Work to complete ▸ Transcribe exactly the lines that fall between the one holding "Given: Select the inspect element tool" and the one holding "Task: Click the 07:05 AM return time", inclusive, from the entries below.

Collected data
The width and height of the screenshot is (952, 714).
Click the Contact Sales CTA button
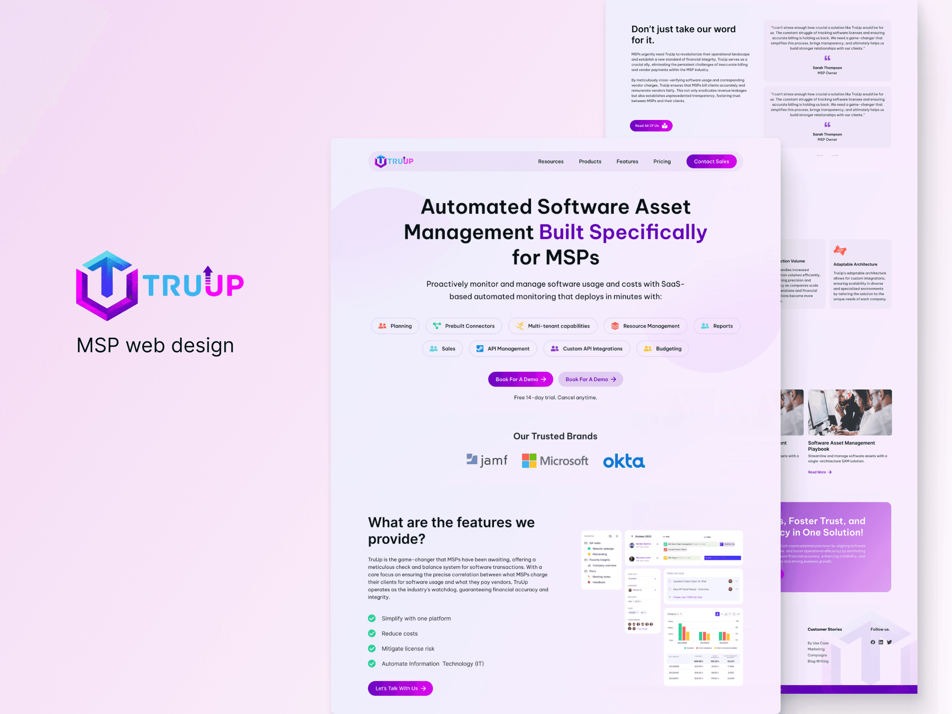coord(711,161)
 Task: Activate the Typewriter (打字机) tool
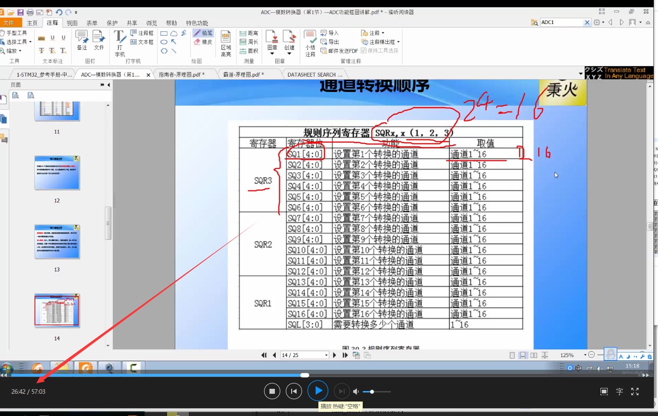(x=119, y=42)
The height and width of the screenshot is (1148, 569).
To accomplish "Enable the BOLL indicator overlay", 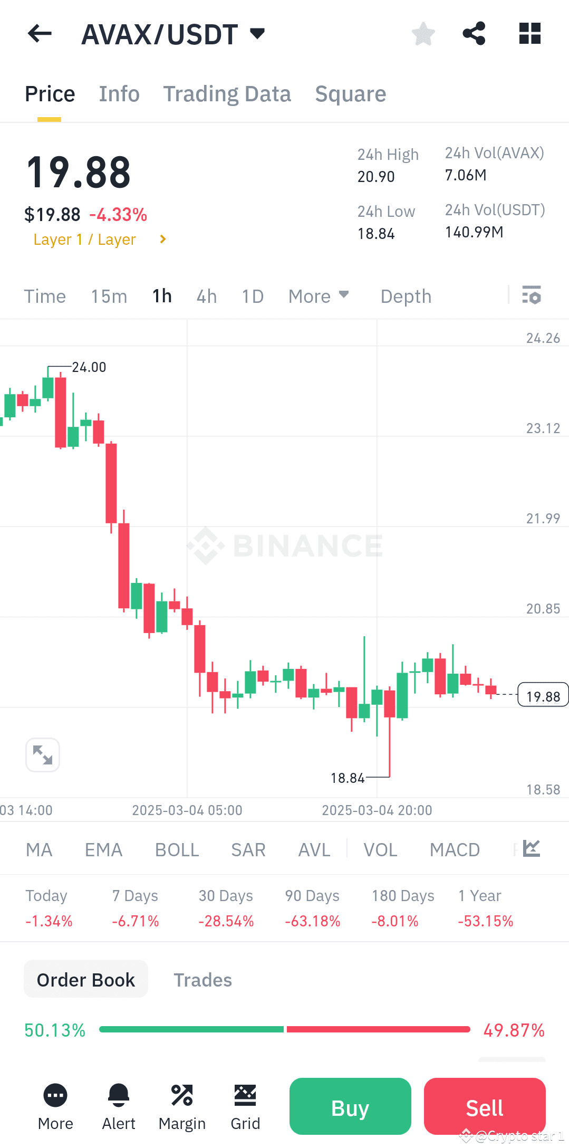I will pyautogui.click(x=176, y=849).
--
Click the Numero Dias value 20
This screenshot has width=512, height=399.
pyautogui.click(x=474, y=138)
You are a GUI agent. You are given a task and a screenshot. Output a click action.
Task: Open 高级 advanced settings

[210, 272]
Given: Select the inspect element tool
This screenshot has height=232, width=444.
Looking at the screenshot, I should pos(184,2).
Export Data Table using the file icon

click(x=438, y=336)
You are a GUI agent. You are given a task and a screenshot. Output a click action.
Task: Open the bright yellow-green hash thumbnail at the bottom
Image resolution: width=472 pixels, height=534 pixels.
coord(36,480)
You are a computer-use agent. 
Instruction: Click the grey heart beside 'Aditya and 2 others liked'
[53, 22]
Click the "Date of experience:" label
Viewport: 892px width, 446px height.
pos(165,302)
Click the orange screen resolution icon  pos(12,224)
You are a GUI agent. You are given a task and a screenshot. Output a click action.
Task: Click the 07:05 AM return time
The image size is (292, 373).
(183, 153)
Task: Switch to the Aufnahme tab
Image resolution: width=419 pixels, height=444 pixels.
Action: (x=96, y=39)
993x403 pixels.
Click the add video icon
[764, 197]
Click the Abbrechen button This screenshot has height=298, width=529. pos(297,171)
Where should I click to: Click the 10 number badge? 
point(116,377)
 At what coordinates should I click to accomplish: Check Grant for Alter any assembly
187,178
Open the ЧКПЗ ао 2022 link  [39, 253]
--
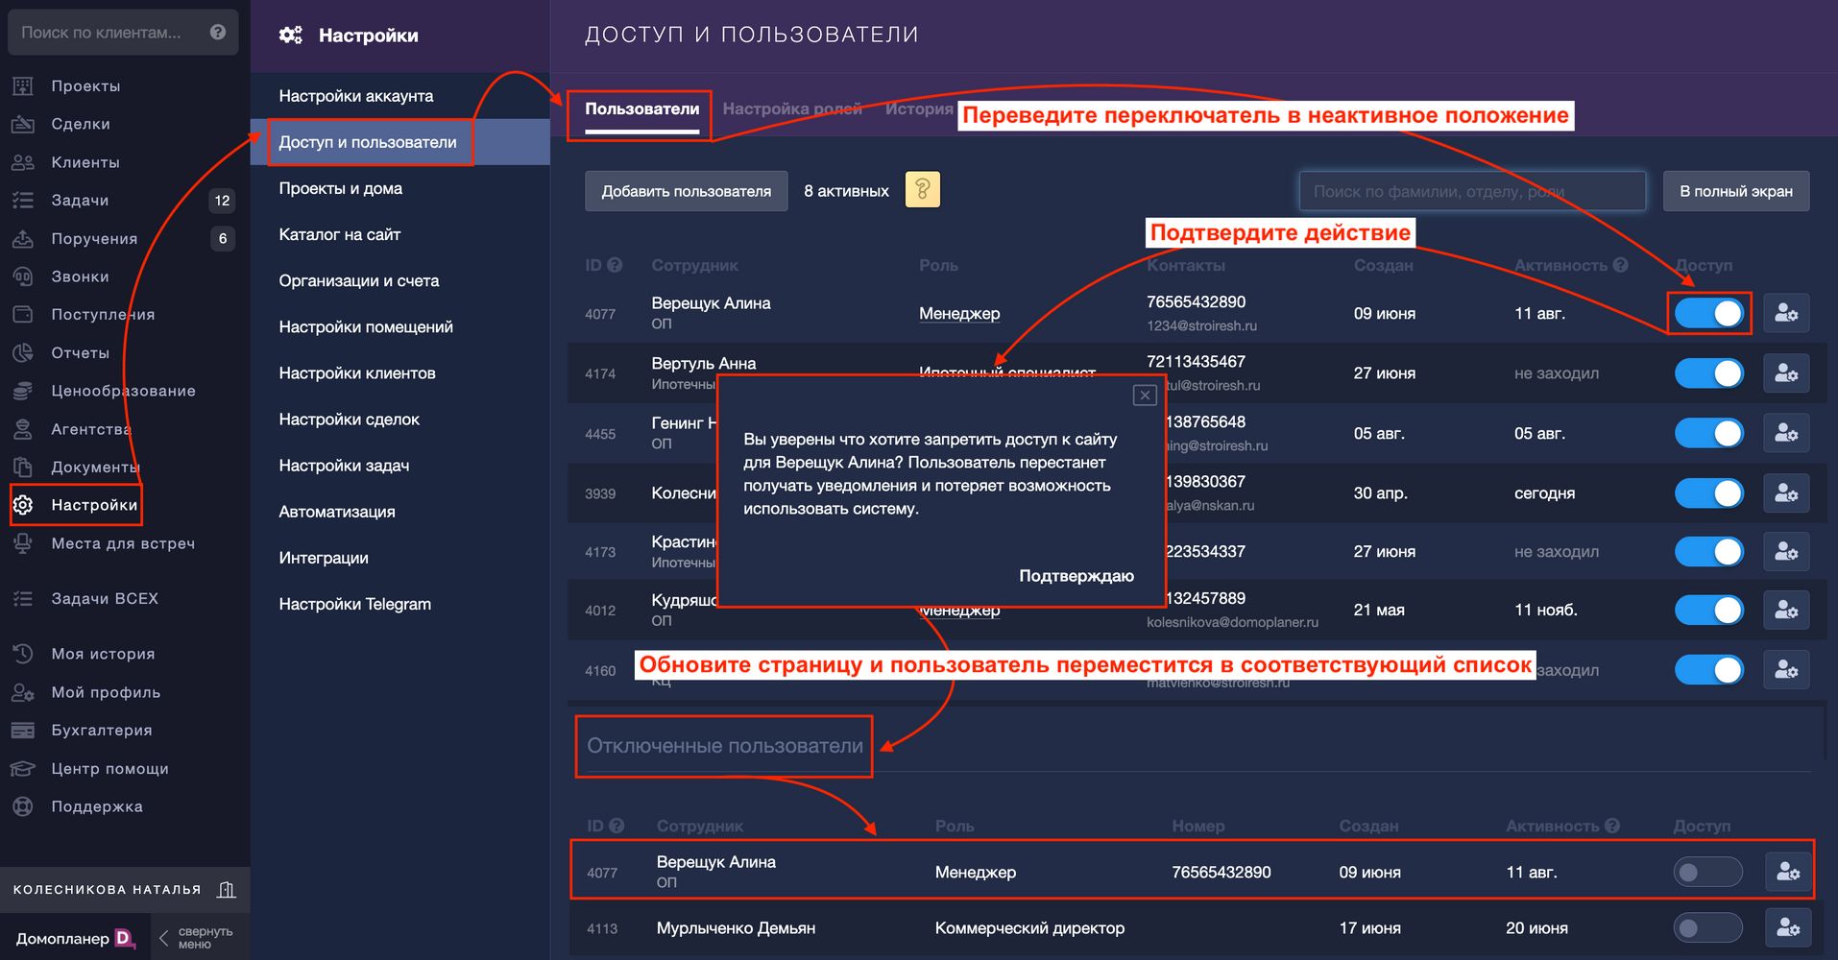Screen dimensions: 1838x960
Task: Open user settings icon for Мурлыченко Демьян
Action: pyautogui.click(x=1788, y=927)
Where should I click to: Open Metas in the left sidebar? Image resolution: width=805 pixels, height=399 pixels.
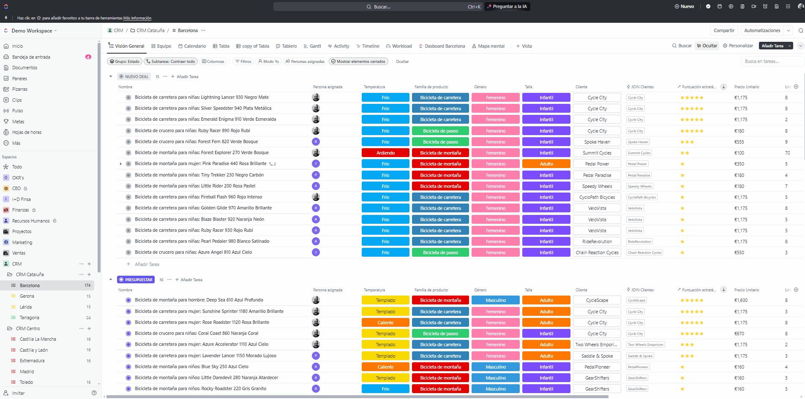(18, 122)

Problem solution ▸
Given: Select the inspect element tool
This screenshot has height=232, width=444.
Looking at the screenshot, I should pos(184,2).
Export Data Table using the file icon

click(x=438, y=336)
You are a GUI agent. You are given a task and a screenshot. Output a click action.
Task: Open the bright yellow-green hash thumbnail at the bottom
Image resolution: width=472 pixels, height=534 pixels.
coord(36,480)
You are a computer-use agent. 
Instruction: Click the grey heart beside 'Aditya and 2 others liked'
[53, 22]
Click the "Date of experience:" label
Viewport: 892px width, 446px height.
pos(165,302)
Click the orange screen resolution icon  pos(12,224)
You are a GUI agent. You are given a task and a screenshot. Output a click action.
Task: Click the 07:05 AM return time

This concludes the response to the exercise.